--- Excerpted records ---
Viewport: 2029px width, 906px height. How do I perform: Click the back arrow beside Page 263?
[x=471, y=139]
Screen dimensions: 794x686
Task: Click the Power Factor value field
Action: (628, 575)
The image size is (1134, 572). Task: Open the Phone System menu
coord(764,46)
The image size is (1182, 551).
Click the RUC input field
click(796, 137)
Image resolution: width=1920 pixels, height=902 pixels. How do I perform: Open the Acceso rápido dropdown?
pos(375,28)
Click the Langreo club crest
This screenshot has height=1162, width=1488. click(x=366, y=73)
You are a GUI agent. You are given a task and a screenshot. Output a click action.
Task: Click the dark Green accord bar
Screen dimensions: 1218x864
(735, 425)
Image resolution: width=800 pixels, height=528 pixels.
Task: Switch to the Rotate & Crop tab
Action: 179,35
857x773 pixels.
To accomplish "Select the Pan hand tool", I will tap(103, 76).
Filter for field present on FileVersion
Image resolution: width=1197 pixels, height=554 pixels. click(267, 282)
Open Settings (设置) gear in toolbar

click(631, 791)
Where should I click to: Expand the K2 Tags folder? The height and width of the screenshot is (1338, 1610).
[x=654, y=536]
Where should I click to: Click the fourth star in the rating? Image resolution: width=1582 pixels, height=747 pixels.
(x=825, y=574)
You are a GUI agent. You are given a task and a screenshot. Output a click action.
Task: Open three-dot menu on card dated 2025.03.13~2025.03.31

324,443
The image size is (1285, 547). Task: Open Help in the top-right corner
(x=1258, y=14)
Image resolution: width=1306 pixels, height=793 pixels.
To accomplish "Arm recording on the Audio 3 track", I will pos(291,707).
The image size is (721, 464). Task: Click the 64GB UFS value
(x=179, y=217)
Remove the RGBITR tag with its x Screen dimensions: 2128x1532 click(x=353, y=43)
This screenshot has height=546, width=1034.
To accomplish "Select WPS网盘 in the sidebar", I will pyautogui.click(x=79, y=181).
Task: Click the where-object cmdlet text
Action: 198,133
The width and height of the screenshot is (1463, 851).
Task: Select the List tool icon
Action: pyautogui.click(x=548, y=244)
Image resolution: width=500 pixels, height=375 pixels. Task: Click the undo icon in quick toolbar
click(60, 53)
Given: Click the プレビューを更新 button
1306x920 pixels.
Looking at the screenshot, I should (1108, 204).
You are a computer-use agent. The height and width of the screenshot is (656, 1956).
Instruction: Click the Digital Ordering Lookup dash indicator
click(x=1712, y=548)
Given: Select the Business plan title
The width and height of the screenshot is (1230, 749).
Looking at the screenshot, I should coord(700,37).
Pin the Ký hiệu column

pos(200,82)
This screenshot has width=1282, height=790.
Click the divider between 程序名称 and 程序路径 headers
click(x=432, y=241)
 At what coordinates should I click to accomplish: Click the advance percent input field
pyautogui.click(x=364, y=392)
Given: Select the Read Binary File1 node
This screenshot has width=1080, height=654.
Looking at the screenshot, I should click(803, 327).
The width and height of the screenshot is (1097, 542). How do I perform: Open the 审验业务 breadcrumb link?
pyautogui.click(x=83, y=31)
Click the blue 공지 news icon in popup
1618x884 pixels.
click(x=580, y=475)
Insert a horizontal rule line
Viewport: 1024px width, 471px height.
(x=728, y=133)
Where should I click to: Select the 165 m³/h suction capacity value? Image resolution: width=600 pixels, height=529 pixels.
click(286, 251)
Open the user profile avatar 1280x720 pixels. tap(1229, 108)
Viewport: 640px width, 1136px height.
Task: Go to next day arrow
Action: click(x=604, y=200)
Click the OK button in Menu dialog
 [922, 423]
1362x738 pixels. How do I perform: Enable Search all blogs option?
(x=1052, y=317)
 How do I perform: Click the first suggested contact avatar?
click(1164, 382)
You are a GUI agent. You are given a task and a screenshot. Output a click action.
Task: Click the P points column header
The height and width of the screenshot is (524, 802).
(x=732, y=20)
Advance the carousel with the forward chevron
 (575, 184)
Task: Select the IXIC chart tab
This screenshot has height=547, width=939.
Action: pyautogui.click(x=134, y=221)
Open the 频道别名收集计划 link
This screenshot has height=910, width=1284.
---
About this task: Repeat the data. Leave nothing out and change nothing.

Response area:
Viewport: 2029px width, 906px height. How do I perform: Click the back arrow beside Page 263?
[x=471, y=139]
Screen dimensions: 794x686
Task: Click the Power Factor value field
Action: (628, 575)
The image size is (1134, 572). Task: Open the Phone System menu
coord(764,46)
The image size is (1182, 551).
Click the RUC input field
click(796, 137)
Image resolution: width=1920 pixels, height=902 pixels. How do I perform: Open the Acceso rápido dropdown?
pos(375,28)
Click the Langreo club crest
This screenshot has height=1162, width=1488. click(x=366, y=73)
You are a GUI agent. You are given a task and a screenshot. Output a click action.
Task: Click the dark Green accord bar
Screen dimensions: 1218x864
(735, 425)
Image resolution: width=800 pixels, height=528 pixels.
Task: Switch to the Rotate & Crop tab
Action: 179,35
857x773 pixels.
To accomplish "Select the Pan hand tool", I will tap(103, 76).
Filter for field present on FileVersion
Image resolution: width=1197 pixels, height=554 pixels. click(267, 282)
Open Settings (设置) gear in toolbar

click(631, 791)
Where should I click to: Expand the K2 Tags folder? The height and width of the screenshot is (1338, 1610).
[x=654, y=536]
Where should I click to: Click the fourth star in the rating? Image resolution: width=1582 pixels, height=747 pixels.
(x=825, y=574)
You are a GUI agent. You are given a task and a screenshot. Output a click action.
Task: Open three-dot menu on card dated 2025.03.13~2025.03.31

324,443
The image size is (1285, 547). Task: Open Help in the top-right corner
(x=1258, y=14)
Image resolution: width=1306 pixels, height=793 pixels.
To accomplish "Arm recording on the Audio 3 track", I will pos(291,707).
The image size is (721, 464). Task: Click the 64GB UFS value
(x=179, y=217)
Remove the RGBITR tag with its x Screen dimensions: 2128x1532 click(x=353, y=43)
This screenshot has height=546, width=1034.
To accomplish "Select WPS网盘 in the sidebar", I will pyautogui.click(x=79, y=181).
Task: Click the where-object cmdlet text
Action: 198,133
The width and height of the screenshot is (1463, 851).
Task: Select the List tool icon
Action: pyautogui.click(x=548, y=244)
Image resolution: width=500 pixels, height=375 pixels. Task: Click the undo icon in quick toolbar
click(60, 53)
Given: Click the プレビューを更新 button
1306x920 pixels.
Looking at the screenshot, I should (1108, 204).
You are a computer-use agent. The height and width of the screenshot is (656, 1956).
Instruction: Click the Digital Ordering Lookup dash indicator
click(x=1712, y=548)
Given: Select the Business plan title
The width and height of the screenshot is (1230, 749).
Looking at the screenshot, I should coord(700,37).
Pin the Ký hiệu column

pos(200,82)
This screenshot has width=1282, height=790.
Click the divider between 程序名称 and 程序路径 headers
click(x=432, y=241)
 At what coordinates should I click to accomplish: Click the advance percent input field
pyautogui.click(x=364, y=392)
Given: Select the Read Binary File1 node
This screenshot has width=1080, height=654.
Looking at the screenshot, I should click(803, 327).
The width and height of the screenshot is (1097, 542). How do I perform: Open the 审验业务 breadcrumb link?
pyautogui.click(x=83, y=31)
Click the blue 공지 news icon in popup
1618x884 pixels.
click(x=580, y=475)
Insert a horizontal rule line
Viewport: 1024px width, 471px height.
(x=728, y=133)
Where should I click to: Select the 165 m³/h suction capacity value? Image resolution: width=600 pixels, height=529 pixels.
click(286, 251)
Open the user profile avatar 1280x720 pixels. tap(1229, 108)
Viewport: 640px width, 1136px height.
Task: Go to next day arrow
Action: click(x=604, y=200)
Click the OK button in Menu dialog
 [922, 423]
1362x738 pixels. How do I perform: Enable Search all blogs option?
(x=1052, y=317)
 How do I perform: Click the first suggested contact avatar?
click(1164, 382)
You are a GUI agent. You are given a task and a screenshot. Output a click action.
Task: Click the P points column header
The height and width of the screenshot is (524, 802).
(x=732, y=20)
Advance the carousel with the forward chevron
 (575, 184)
Task: Select the IXIC chart tab
This screenshot has height=547, width=939.
Action: pyautogui.click(x=134, y=221)
Open the 频道别名收集计划 link
This screenshot has height=910, width=1284.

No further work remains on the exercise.